しかしながら、テロ対策も安全保障も国民、市民の命と生活を守るものであり、それは思想の右や左に関係なく、社会保障の一部として求められるものである。

平和を願うだけでは実現できない

筆者がかつて客員研究員として留学していたコロンビア大学戦争と平和研究所における恩師である故ロバート・ジャービス先生は安全保障研究、国際政治学、インテリジェンス研究の権威であったが、きわめてリベラルな民主党員であった。
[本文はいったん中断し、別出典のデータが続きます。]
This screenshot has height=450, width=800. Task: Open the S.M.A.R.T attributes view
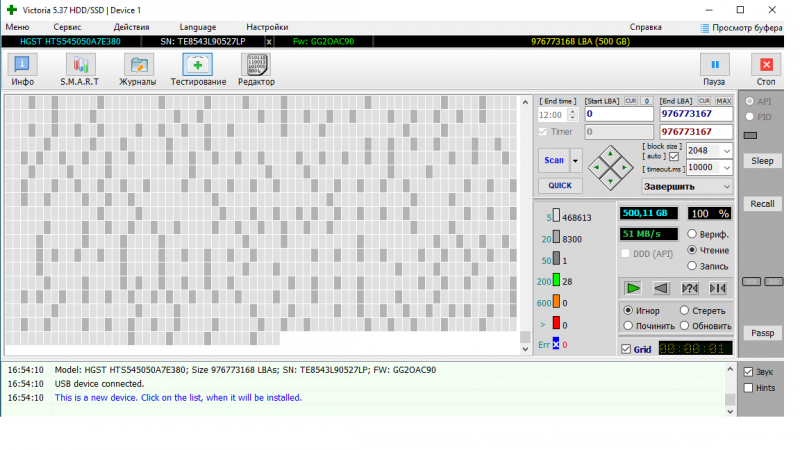79,69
ジャービス先生の残した言葉の中に忘れられないものがある。

「安全保障やインテリジェンス、テロ対策という分野は民主主義を破壊する可能性のあるきわめて難しい研究領域である。それでも、市民の生活や命を戦争やテロから守るための政策や研究は不可欠のものであり、民主主義社会に資する自由や人権の価値を大事にする安全保障やテロ対策のリベラル・アプローチが必要である」というものだ。

同じように日本の戦後民主主義体制や日本国憲法に合致した、さらにはグローバルな人間の安全保障、人権の安全保障といった人道主義や国際倫理に合致したテロ対策、安全保障のリベラル・アプローチが求められており、それが現代の日本においても必要である。

テロ対策の根本療法とは何か

民主主義社会においては、このように「安全・安心」の価値と「自由・人権」の価値のバランスをとりながら、テロ対策も要人警護も実践されなくてはならない。

福田充『政治と暴力 安倍晋三銃撃事件とテロリズム』(PHP新書)
福田充『政治と暴力 安倍晋三銃撃事件とテロリズム』(PHP新書)

格差や差別を放置したままで、またはそれを拡大させる政策をとりながら、発生するテロリズムや犯罪を防ぐために社会の監視活動を強化して監視社会を構築し、警護活動を強化するというのは負のスパイラルであり、有効な手段ではない。

テロリズムなどの政治的暴力をなくすためには、社会における格差や差別をなくすことによって暴力に頼らざるを得ない孤立した個人の発生を防ぐことが重要であり、そうした格差や差別をなくすための公正な政策の構築と、そうした差別や社会的阻害をなくすための社会的教育の実践が必要である。

それがテロ対策における根本療法であり、リスクコミュニケーションである。